> _What to do_: Reproduce the data that follows precisely.

> _Working data_:
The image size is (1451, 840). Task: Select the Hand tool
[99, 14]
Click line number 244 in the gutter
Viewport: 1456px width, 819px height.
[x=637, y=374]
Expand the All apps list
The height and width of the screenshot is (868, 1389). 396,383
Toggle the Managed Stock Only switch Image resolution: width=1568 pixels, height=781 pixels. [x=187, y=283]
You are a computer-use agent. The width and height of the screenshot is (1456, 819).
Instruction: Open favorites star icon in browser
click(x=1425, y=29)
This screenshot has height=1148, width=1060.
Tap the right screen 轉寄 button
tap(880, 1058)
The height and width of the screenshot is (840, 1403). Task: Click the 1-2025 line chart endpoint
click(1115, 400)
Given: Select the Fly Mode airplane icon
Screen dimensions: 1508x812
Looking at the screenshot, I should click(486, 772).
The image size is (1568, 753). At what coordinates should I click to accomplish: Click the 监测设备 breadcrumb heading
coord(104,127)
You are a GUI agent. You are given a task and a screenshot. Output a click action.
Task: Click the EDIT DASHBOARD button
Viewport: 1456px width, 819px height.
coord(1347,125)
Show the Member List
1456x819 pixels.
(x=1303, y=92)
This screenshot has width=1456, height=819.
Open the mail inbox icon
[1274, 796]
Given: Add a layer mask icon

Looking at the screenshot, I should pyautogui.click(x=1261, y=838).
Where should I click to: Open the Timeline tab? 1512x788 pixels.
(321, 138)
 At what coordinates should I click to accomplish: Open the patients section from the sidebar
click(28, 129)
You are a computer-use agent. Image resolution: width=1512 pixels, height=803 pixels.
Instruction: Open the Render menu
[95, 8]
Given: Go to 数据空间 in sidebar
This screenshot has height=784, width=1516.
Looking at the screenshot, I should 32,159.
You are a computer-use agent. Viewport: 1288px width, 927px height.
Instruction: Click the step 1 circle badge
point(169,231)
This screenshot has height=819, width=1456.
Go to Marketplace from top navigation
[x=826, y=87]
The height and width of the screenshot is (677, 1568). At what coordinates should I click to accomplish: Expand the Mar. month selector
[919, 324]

> _Finished exercise_:
The image size is (1451, 840). Task: Select the Hand tool
[99, 14]
Click line number 244 in the gutter
Viewport: 1456px width, 819px height.
[x=637, y=374]
Expand the All apps list
The height and width of the screenshot is (868, 1389). 396,383
Toggle the Managed Stock Only switch Image resolution: width=1568 pixels, height=781 pixels. [x=187, y=283]
You are a computer-use agent. The width and height of the screenshot is (1456, 819).
Instruction: Open favorites star icon in browser
click(x=1425, y=29)
This screenshot has height=1148, width=1060.
Tap the right screen 轉寄 button
tap(880, 1058)
The height and width of the screenshot is (840, 1403). Task: Click the 1-2025 line chart endpoint
click(1115, 400)
Given: Select the Fly Mode airplane icon
Screen dimensions: 1508x812
Looking at the screenshot, I should click(486, 772).
The image size is (1568, 753). At what coordinates should I click to accomplish: Click the 监测设备 breadcrumb heading
coord(104,127)
You are a GUI agent. You are given a task and a screenshot. Output a click action.
Task: Click the EDIT DASHBOARD button
Viewport: 1456px width, 819px height.
coord(1347,125)
Show the Member List
1456x819 pixels.
(x=1303, y=92)
This screenshot has width=1456, height=819.
Open the mail inbox icon
[1274, 796]
Given: Add a layer mask icon

Looking at the screenshot, I should pyautogui.click(x=1261, y=838).
Where should I click to: Open the Timeline tab? 1512x788 pixels.
(321, 138)
 At what coordinates should I click to accomplish: Open the patients section from the sidebar
click(28, 129)
You are a computer-use agent. Image resolution: width=1512 pixels, height=803 pixels.
Instruction: Open the Render menu
[95, 8]
Given: Go to 数据空间 in sidebar
This screenshot has height=784, width=1516.
Looking at the screenshot, I should 32,159.
You are a computer-use agent. Viewport: 1288px width, 927px height.
Instruction: Click the step 1 circle badge
point(169,231)
This screenshot has height=819, width=1456.
Go to Marketplace from top navigation
[x=826, y=87]
The height and width of the screenshot is (677, 1568). At what coordinates should I click to accomplish: Expand the Mar. month selector
[919, 324]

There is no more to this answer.